NCSY, Stella K. Abraham Leadership Students Visit Berlin

25 May 2011

SKA AND NCSY GO TO BERLIN: “I THOUGHT WE CAME HERE TO DO KIRUV, BUT WE’RE GETTING THE KIRUV!’”

By Shoshana Kaminetsky and Tamar Kwestel

As told to Mrs. Barbara Martin

Shoshana Kaminetsky is an eleventh grade student and Tamar Kwestel is a tenth grade student, at Stella K. Abraham High School for Girls in Hewlett Bay Park.
Mrs. Barbara Martin is the Librarian at the school.

SKA and Midrasha girls visit a garden in Potsdam, Germany.

The brochure for Lauder Yeshurun in Germany states: “Since the 1980’s, more than 100,000 Jews from the former Soviet Union have emigrated to Germany. For the first time since the Holocaust, this community has a future. But will it be a Jewish one? Our answer is yes.”

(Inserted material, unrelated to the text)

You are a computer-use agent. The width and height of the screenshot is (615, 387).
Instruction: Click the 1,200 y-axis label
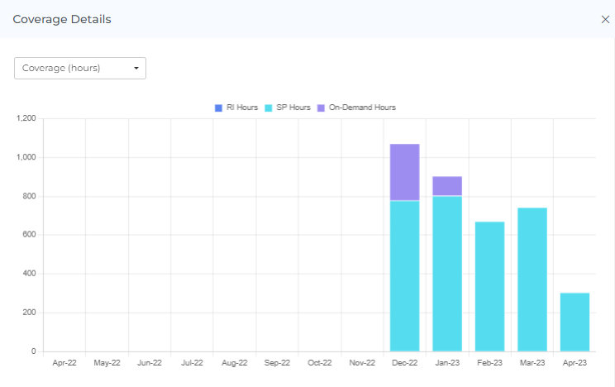[x=26, y=118]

Lauder Yeshurun Midrasha Berlin, designed for young women who are on a quest to discover their Jewish identity, was the destination from Wednesday, May 11 to Monday, May 17 for 12 Stella K. Abraham High School for Girls tenth and eleventh graders and two of their teachers, Ms. Leah Pariser and Ms. Miriam Leifer. This joint SKA-NCSY | Jewish Youth Leadership program was spearheaded by Rabbi Aryeh Lightstone, Director of New York NCSY, which is based in The Five Towns, who brought NCSY’s JOLT leadership summer program to Germany to work with the Lauder Foundation; and by Ms. Pariser, SKA teaching intern and one of the leaders of this trip, who had taught at the Midrasha the previous year. New York NCSY ran several missions in conjunction with Lauder Yeshurun in the academic year of 2008 and 2009 with the JOLT summer program transitioning to a full-time partnership in the summer of 2009.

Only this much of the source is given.